Dans le cadre de son aide à la réintégration, l'OIM travaille avec des agences gouvernementales pour former les migrants de retour aux compétences essentielles et aux aptitudes commerciales de base. L'OIM aide également les migrants de retour à élaborer des plans d’activités basés sur des moyens de subsistance viables localement et les aide à acquérir le capital initial en nature pour lancer de nouvelles entreprises. Les activités économiques courantes comprennent la création d'un magasin ou d'une cafétéria, l'élevage de bétail, la production laitière et toute un éventail d'autres activités commerciales et agricoles pour améliorer leurs moyens de subsistance.

Abi est impatient d'ouvrir un petit magasin avec le soutien de l'OIM.

« J'aimerais vendre des produits de base comme du sucre, des céréales, entre autres articles de base. En attendant, je voudrais aussi continuer à m'occuper de ma santé. »

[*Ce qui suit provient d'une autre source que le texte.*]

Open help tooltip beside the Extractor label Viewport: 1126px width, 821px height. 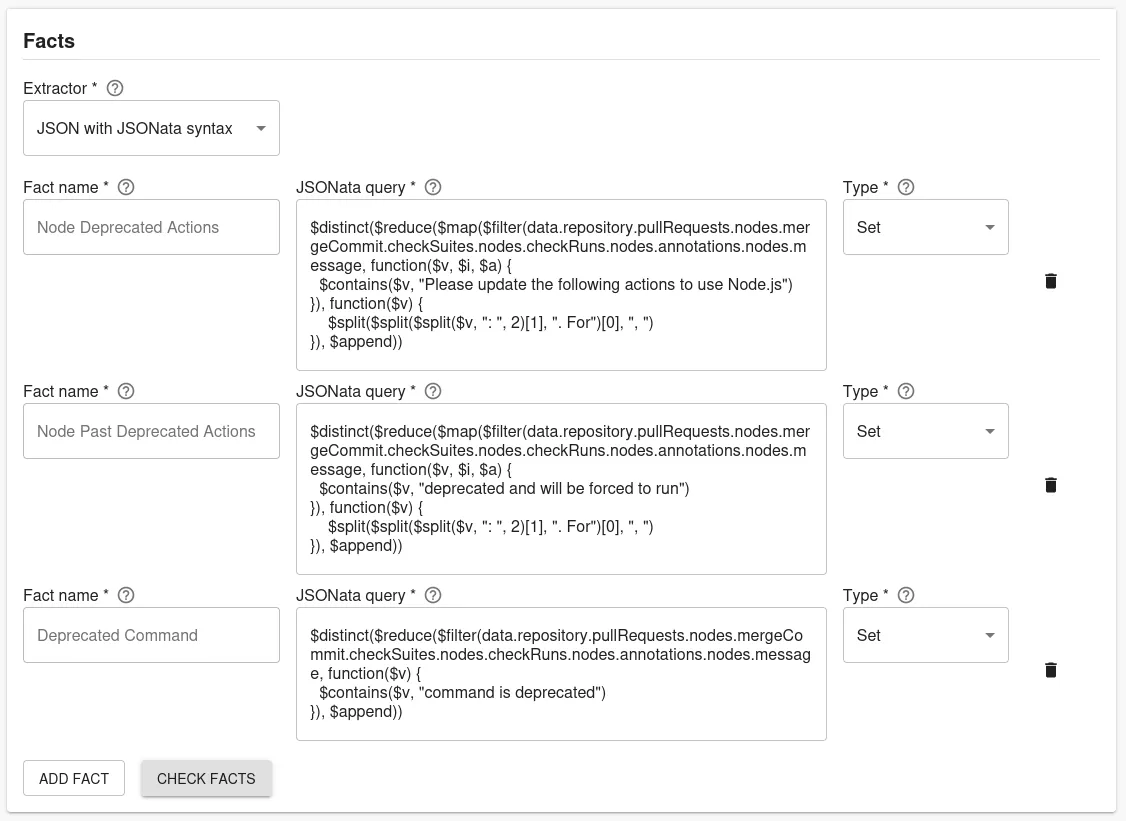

Lorsqu'on lui demande quel est son message à ceux qui envisagent d’entreprendre le même périple que lui, Abi répond : « S'il vous plaît, ne le faites pas. Il n'y a rien qui vous attend là-bas. Cela n'en vaut pas la peine. »

La politique de l'OIM en matière d’aide au retour est fondée sur une approche basée sur les droits, axée sur le bien-être des migrants de retour individuels et de leurs communautés tout au long du processus de retour et de réintégration. L'OIM place donc les individus et la protection de leurs droits au centre de tous ses efforts.

L'aide humanitaire et les services de protection de l'OIM en réponse aux besoins des migrants de retour sont alignés sur le Plan régional de réponse pour les migrants (MRP)  pour la Corne de l'Afrique et le Yémen, 2022. Le MRP vise à répondre aux besoins des migrants en situation vulnérable et des communautés d'accueil dans les pays situés le long de la route migratoire de l’Est, entre la Corne de l'Afrique et le Yémen, avec le soutien financier de plusieurs partenaires de développement, dont le Bureau de la population, des réfugiés et des migrations (PRM) du Département d'État américain, les gouvernements français et norvégien, ainsi que le Centre d'aide humanitaire et de secours du Roi Salman.

*Le nom a été changé pour protéger l'identité du migrant de retour.

Cette histoire a été écrite par Kaye Viray, responsable des médias et de la communication pour l'OIM en Ethiopie.